Alguma coisa está fora de ordem

Coluna publicada no JORNAL DO PORTO dia 14-5-2021

Alguma coisa está fora de ordem

*Marta Bellini

O que nós sabemos sobre o Brasil dos movimentos sociais do século XIX e XX? O que sabemos sobre bandidos, rebeldes primitivos e nossos brasileiros dos sertões?

Euclides da Cunha em Sertões, ou em Grande Sertão Veredas, de João Guimarães Rosa e as obras Bandidos, e Rebeldes Primitivos do historiador inglês, Eric Hobsbawn sobre o Brasil representam o Brasil daqueles homens dos lugares rurais, das searas secas e das veredas, nossos caminhos sem saída.

Hoje, no século XXI, as veredas são as ruas das intituladas favelas e as searas são as secas ruas destas construções em que milhões de pessoas procuram amparo e fogem do desprezo de outros bairros da cidade. A linguagem, essa forte e poderosa fonte da comunicação humana, é transformada em dimensão que marca os habitantes. Nas favelas, dizem os jornais, moram bandidos. As instituições legais, as instituições hegemônicas como a medicina, a polícia, a escola, as igrejas, a política, corroboram.

As palavras são históricas, são fonte de cultura e formadas por ela; na sociedade neoliberal as palavras bandido, mulheres loucas, crianças aliciadas são como mel nas bocas de genocidas.

O caso de Jacarezinho, No Rio de Janeiro é a prova mais cabal de que uma palavra – bandido – obscurece as regras da democracia, as leis do código civil brasileiro e a advocacia como direitos conquistados às duras penas no país. Se gritarmos numa rua, o palavra bandido, quem a gritou garante sua morte. Tanto que a frase "Bandido bom é bandido morto", é a senha para matar o favelado, o negro, o adolescente sem escola, e sem emprego.

Em Jacarezinho, oito das 28 mortes ocorreram dentro de suas casas. E o mandado judicial? Ficaram esquecidos nos bolsos do comandante da operação? Por que fuzilar o rapaz se temos instrumentos legais para prendê-lo? Por que justificar as mortes dizendo que eles tinham 6 fuzis, 16 pistolas, 12 granadas, se o vizinho do atual presidente da república, em 2019, num condomínio chique no Rio de Janeiro, e suposto miliciano, tinha em sua casa 117 fuzis? Qual a diferença?
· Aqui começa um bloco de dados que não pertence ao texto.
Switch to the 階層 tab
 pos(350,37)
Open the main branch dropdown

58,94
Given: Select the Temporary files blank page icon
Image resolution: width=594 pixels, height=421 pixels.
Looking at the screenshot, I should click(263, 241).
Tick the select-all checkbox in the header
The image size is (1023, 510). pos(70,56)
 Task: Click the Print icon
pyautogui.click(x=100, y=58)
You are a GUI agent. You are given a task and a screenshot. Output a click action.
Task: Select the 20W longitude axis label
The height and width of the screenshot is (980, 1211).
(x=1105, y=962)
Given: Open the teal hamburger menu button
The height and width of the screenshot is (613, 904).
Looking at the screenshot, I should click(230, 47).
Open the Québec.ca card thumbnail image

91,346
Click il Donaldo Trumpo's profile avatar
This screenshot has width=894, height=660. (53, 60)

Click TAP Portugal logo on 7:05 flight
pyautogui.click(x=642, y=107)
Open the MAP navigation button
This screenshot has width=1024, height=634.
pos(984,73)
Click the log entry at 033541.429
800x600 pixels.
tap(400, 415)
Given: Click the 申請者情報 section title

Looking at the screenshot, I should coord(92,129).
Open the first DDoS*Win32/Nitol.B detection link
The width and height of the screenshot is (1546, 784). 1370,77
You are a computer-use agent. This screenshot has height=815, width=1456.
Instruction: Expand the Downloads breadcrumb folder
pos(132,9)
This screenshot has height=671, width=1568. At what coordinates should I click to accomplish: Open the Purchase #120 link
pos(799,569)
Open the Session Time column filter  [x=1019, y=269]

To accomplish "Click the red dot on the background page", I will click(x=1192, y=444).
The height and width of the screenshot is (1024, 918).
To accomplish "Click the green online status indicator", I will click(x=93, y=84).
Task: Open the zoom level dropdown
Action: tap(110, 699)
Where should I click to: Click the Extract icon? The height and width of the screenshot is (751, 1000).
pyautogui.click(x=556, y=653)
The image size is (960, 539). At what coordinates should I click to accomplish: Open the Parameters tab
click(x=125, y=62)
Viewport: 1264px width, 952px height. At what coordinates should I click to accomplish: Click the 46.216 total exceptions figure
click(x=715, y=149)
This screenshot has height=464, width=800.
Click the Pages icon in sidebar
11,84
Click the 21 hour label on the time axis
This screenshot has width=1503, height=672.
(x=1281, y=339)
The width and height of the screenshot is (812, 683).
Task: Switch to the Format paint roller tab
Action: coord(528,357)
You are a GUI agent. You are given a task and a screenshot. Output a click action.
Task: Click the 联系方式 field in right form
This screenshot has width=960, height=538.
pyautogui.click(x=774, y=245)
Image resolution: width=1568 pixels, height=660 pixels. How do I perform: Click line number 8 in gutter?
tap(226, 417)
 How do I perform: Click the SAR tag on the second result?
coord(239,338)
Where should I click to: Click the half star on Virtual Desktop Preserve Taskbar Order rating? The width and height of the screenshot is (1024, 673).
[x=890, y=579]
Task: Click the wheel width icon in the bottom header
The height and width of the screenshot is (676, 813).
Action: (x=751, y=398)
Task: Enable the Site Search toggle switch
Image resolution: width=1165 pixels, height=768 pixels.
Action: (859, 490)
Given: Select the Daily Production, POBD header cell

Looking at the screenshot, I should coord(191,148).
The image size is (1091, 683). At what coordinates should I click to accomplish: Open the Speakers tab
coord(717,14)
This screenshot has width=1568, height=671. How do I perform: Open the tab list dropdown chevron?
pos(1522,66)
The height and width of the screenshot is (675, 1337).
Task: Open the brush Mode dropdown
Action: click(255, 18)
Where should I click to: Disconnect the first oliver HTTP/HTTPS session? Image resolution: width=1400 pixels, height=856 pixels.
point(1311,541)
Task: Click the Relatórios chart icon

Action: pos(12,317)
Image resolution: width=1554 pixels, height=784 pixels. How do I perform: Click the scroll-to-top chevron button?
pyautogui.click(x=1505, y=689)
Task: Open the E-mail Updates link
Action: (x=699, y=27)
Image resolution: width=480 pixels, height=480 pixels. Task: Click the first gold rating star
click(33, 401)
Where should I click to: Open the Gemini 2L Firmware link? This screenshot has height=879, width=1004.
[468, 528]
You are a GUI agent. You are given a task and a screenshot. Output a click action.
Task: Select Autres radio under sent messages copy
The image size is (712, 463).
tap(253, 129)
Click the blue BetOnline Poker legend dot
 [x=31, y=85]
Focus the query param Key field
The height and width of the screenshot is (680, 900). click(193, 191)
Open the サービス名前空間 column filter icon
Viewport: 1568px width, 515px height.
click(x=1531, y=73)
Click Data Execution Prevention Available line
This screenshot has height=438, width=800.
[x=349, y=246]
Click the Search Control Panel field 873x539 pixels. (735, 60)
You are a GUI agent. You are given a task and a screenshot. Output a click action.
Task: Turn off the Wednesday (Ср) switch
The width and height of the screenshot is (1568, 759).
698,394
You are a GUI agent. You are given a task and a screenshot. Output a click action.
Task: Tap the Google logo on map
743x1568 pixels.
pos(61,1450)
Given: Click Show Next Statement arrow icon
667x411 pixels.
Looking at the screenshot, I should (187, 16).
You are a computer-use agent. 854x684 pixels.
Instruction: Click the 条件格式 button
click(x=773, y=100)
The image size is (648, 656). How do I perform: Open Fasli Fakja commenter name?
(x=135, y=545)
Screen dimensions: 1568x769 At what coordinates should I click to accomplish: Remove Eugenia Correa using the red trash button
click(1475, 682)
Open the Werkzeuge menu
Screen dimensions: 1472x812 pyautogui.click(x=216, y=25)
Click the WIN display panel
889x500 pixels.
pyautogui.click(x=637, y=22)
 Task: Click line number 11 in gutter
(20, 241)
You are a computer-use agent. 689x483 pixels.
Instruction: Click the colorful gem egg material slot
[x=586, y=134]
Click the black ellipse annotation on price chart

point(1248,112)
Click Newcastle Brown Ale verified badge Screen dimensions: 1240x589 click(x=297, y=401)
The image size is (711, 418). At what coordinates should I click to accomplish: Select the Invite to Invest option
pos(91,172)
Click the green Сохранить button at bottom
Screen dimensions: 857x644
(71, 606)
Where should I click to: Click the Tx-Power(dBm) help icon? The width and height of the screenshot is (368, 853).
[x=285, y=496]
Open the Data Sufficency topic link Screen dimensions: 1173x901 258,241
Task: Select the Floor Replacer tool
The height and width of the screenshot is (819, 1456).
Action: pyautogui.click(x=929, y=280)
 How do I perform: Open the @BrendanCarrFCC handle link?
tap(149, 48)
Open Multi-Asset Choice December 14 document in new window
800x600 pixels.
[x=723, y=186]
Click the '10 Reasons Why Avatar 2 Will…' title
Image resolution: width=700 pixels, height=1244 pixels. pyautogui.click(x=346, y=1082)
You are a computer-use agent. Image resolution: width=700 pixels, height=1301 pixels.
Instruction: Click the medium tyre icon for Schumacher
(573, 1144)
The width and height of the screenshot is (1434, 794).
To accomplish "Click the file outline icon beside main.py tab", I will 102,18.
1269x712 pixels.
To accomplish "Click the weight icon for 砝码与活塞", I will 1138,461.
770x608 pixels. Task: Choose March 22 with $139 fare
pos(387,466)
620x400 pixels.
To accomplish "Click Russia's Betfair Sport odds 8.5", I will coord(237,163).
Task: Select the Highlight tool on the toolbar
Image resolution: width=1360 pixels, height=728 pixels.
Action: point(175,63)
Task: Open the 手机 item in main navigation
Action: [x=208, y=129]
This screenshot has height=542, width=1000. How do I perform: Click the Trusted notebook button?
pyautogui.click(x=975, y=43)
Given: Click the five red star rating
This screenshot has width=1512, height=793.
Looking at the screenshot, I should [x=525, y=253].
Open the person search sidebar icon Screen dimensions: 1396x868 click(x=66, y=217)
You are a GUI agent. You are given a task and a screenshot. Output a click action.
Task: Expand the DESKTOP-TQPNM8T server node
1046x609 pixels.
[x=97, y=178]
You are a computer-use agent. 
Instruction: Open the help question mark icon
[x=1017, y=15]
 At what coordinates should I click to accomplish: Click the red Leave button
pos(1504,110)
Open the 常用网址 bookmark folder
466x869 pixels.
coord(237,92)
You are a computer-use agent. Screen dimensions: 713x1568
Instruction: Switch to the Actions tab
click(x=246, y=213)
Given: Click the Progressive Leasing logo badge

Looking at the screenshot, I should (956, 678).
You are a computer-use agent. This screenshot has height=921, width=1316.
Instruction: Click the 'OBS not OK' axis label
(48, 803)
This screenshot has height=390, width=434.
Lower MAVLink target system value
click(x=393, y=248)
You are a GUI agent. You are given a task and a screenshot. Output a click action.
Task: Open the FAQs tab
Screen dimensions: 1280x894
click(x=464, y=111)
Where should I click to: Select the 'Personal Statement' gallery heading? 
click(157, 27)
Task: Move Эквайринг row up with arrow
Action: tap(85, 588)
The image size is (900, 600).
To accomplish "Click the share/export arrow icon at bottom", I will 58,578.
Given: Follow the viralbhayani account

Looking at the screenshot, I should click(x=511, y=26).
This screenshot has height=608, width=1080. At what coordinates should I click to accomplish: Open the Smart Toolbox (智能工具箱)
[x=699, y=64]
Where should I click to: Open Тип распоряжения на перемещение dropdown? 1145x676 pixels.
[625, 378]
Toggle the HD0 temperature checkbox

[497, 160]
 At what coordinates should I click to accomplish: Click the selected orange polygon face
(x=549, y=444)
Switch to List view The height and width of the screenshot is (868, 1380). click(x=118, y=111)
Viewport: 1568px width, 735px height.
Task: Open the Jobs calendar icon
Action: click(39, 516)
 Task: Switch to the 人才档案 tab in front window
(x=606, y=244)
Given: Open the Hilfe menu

A diferença não é a quantidade de armas, mas as mãos que a manejam. Para o suposto miliciano enriquecido do condomínio real, a prisão sem fuzilamento, o correto em uma democracia. Para os jovens de Jacarezinho, o fuzilamento, uma vez que bandido bom é bandido morto, o menino da favela, negro, pobre. Ah, eles consomem drogas e matam. Pois respondo: no tráfico de droga todos matam, desde o plantador, passando pelas crianças e jovens que transportam até a classe média dos melhores bairros que as consomem. Sem contar os grandes patrões do tráfico, ilesos e ricos.

Meu espanto é que o vice-presidente do país assim justificou as mortes. Pode ser que nossas raízes de imigrantes, desvalidos, de famílias operárias cederam espaço à ostentação média. Um traço do Brasil. Esquecer os antepassados para ter um lugar ao falso ser. Aparecer outra coisa, agora como aliado de crimes. Do lado dos homens "íntegros" que ignoram as regras das prisões e o direito à lei.

Então, em defesa dos Bandidos quer dizer, em defesa das leis e dos direitos às leis.


P. S. Não adianta me mandar levar bandidos para casa. Não é isso que eles querem. Querem as mesmas condições de igualdade diante das leis.

E a CPI da Covid-19. A culpa é do antecessor.

E os recursos da vacina saindo pelo ladrão do orçamento? Miriam Leitão a chamou de orçamento paralelo. Rio do poder dos eufemismos. Até poucos dias, a economista chamava isso de corrupção. Qual a diferença entre as palavras?

E tratorada e pedalada? Pensem.


*Professora aposentada da Universidade Estadual de Maringá. Com doutorado em Psicologia, mestrado em educação e graduação em Biologia, diletante em Literatura, uma ornitorrinco, tem a sorte de continuar a ser integrante do Grupo de pesquisa Science Studies CNPq-UEM, na mesma universidade, grupo interdisciplinar de pessoas da filosofia, pedagogia, biologia, física, psicologia entre outras áreas. Sindicalistas nos períodos necessários, teve a honra de participar com colegas de duas grandes greves, a de setembro de 2001 a março de 2002, e a de abril-maio de 2015, as duas contra privatização das universidades públicas do Paraná e a última, também contra a reforma da previdência, além, é claro, de lutar da dignidade salarial.